Design vs User Experience

One of the topics that keeps popping up around the office is that of design vs user experience. At first glance you might consider them to be the same issue – both involve presenting data and actions to the user in a way that they find appealing and easy to use. While they address the same issue, I think that these practices do so with a similar, yet different, goal in mind. The best differentiation might be to say that design is focusing on making the application visually appealing while user experience focuses on making the application easy to use.

There is a massive amount of overlap between these two approaches – they’re implicitly linked. A large part of making something easy to use is to make it visually appealing, and a large part of making something visually appealing is to make it easy to use! I try to think of it as two different targets within user interface design. Design tends to focus on the visual appeal as the end goal, while user experience tends to focus on ease-of-use as the end goal. The key word here is focus – I’m not saying that design doesn’t consider ease-of-use and vice versa.

Why is this distinction important? While these two approaches have a very similar goal in mind, they follow very different development cycles. Most design firms will happily create the entire design up front, before the application is anywhere near completion. User experience – on the other hand – can’t guarantee the design up front and will evolve the design over time. The design will evolve as the user experience is refined and improved.

Case in Point

The Flight Card iPhone app is a good example of this distinction. It’s one of the best-looking apps out there. Just look at it – absolutely stunning. The fonts, colors, layout – everything is just perfect. You would think this would be one of the top-selling apps out there.

Not quite. A mere three stars out of 20 reviews? What went wrong? Let’s take a look at some of the reviews.

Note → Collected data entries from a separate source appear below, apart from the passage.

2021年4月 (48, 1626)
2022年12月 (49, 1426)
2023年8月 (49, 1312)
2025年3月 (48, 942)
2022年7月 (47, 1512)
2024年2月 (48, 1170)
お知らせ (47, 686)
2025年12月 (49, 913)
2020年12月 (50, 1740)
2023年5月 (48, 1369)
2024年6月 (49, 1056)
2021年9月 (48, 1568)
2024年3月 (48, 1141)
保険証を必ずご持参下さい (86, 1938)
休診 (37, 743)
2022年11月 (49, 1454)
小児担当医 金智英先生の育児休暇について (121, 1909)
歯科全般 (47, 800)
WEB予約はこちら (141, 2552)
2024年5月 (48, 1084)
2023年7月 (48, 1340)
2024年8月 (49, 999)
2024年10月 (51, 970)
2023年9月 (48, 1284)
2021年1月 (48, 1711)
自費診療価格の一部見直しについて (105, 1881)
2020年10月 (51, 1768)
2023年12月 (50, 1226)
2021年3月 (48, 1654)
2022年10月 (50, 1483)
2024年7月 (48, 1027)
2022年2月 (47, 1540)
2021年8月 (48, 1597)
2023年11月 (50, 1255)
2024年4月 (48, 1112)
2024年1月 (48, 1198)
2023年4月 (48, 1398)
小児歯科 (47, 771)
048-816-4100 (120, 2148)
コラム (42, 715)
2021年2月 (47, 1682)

This app is quite visually appealing, but it has some issues that make it harder to use. You cannot add trips more than 3 days in the future (hard when you want to put an literary in). You can’t swipe between flights.

First, the app is stunningly beautiful. It’s simply a joy to look at. But it’s missing some basic functionality. First, there is no way to swipe between cards. You need to menu back to list view and choose the next card. Not so big a deal except for the page dots at the top. You can tap the dots and they will change as if you’re changing cards, but you don’t change cards. And the dots are maddeningly hard to hit.

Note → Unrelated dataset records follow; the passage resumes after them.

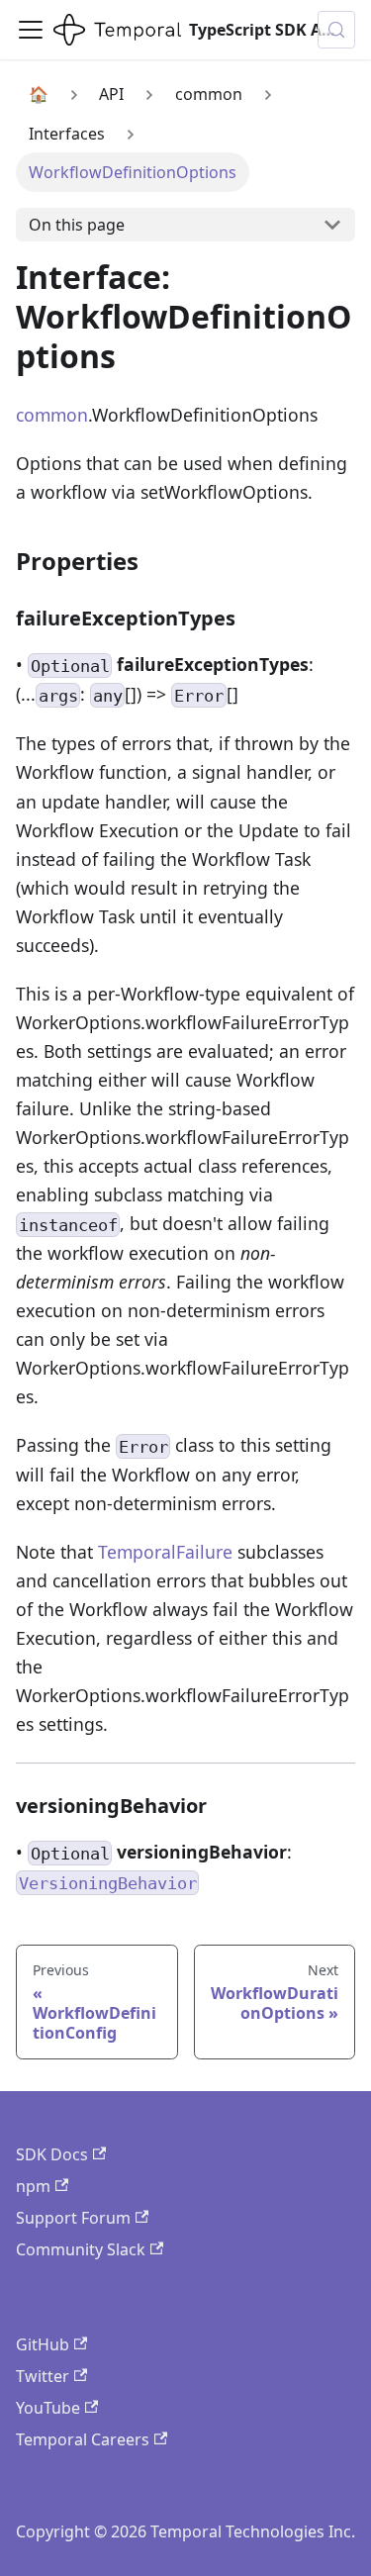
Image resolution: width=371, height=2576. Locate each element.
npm (33, 2186)
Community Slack (80, 2249)
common (52, 415)
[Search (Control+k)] (336, 29)
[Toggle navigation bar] (31, 30)
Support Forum (73, 2218)
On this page (77, 225)
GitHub (42, 2344)
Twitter (42, 2376)
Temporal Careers (82, 2439)
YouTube (48, 2408)
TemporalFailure (165, 1552)
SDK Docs (52, 2154)
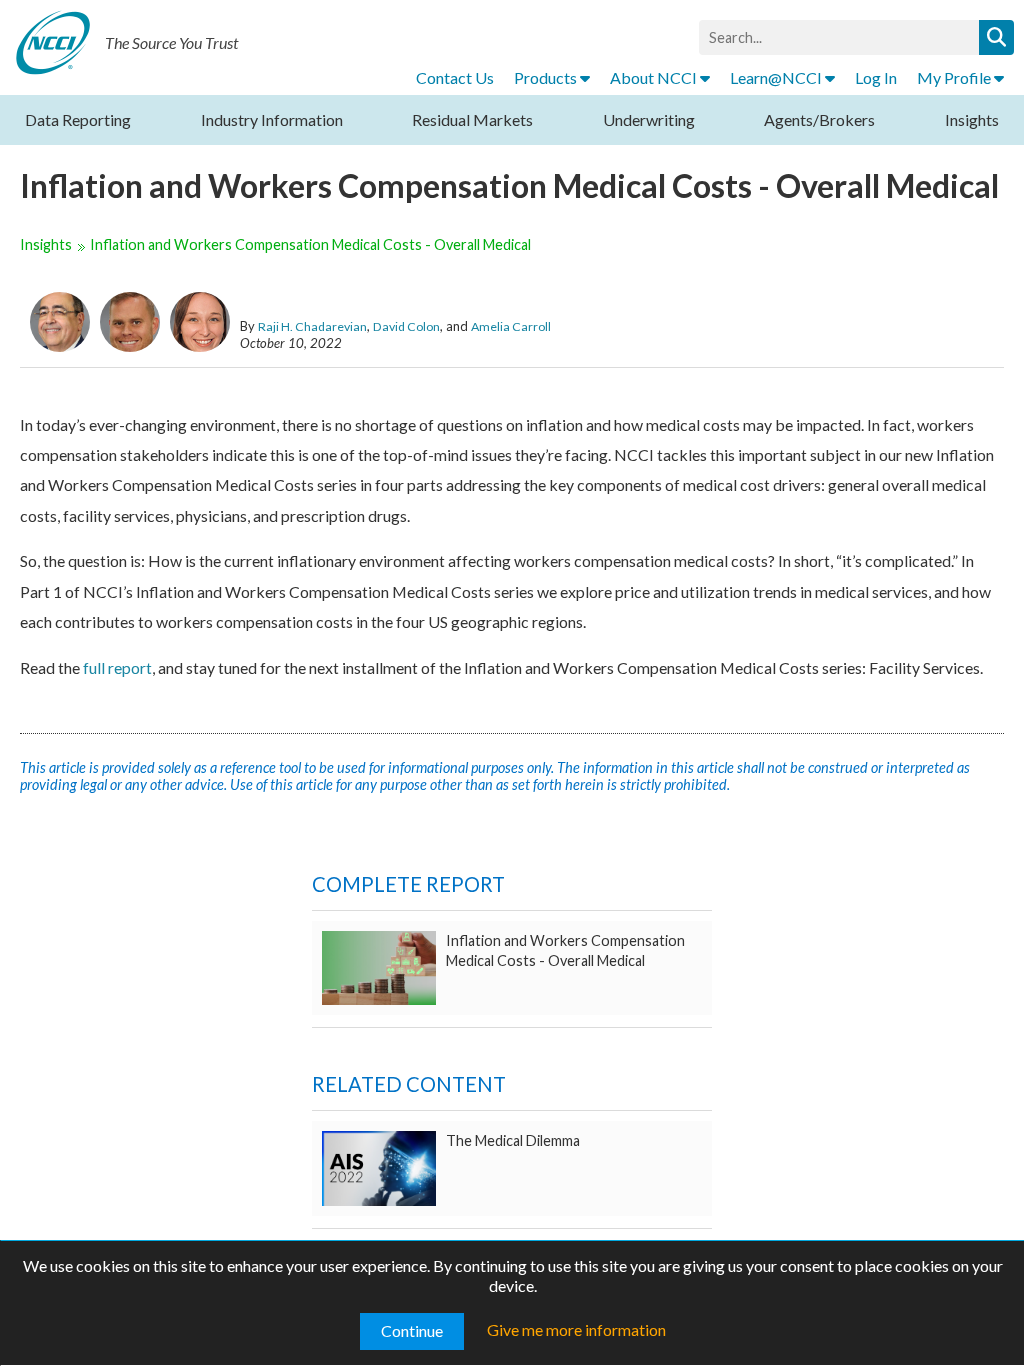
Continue (412, 1330)
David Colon (406, 326)
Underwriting (649, 119)
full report (117, 667)
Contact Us (455, 77)
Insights (972, 119)
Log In (876, 77)
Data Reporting (78, 119)
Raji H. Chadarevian (312, 326)
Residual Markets (472, 119)
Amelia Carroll (511, 326)
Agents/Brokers (819, 119)
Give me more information (576, 1329)
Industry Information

It seems that while the visual design is off the charts, the user experience is terrible. (I haven’t used the app, I’m only going on what the reviews say) This is perhaps an extreme example, but I’m trying to point out that a bad user experience means a bad app.


At the moment the popular approach is the design approach. No doubt about it. I think from a client’s point of view this is regarded as the ‘safe’ approach. Because we start out with the design and do pretty much the entire design up front it’s guaranteed – we have a good idea of what the final application will look like, even though we don’t know exactly how it will work.

The user experience approach is perhaps considered to be the ‘risky’ approach. We don’t have a good idea of what the application will look like – we only know that we will get much more input into the design and the user experience as the application is built. We’re almost guaranteed to end up with a better user experience, but because we don’t have a good idea of what the final application will look like, it feels like we’re taking a risk.

History repeating itself?

I think we’re facing a similar challenge to the one we faced 10 to 15 years ago – when agile started being introduced. Clients felt safe with the waterfall approach – all the planning being done up front meant that we had a very good idea of what the software would look like in the end. Then agile came along and suggested that the initial idea is less important, and we should rather focus on refining this idea as we go along.

Selling agile 10 years ago was probably similar to selling the user experience today. I do think that approaching the user interface from a user experience point of view is inevitable – it simply makes the most sense from both the user’s and the client’s perspective.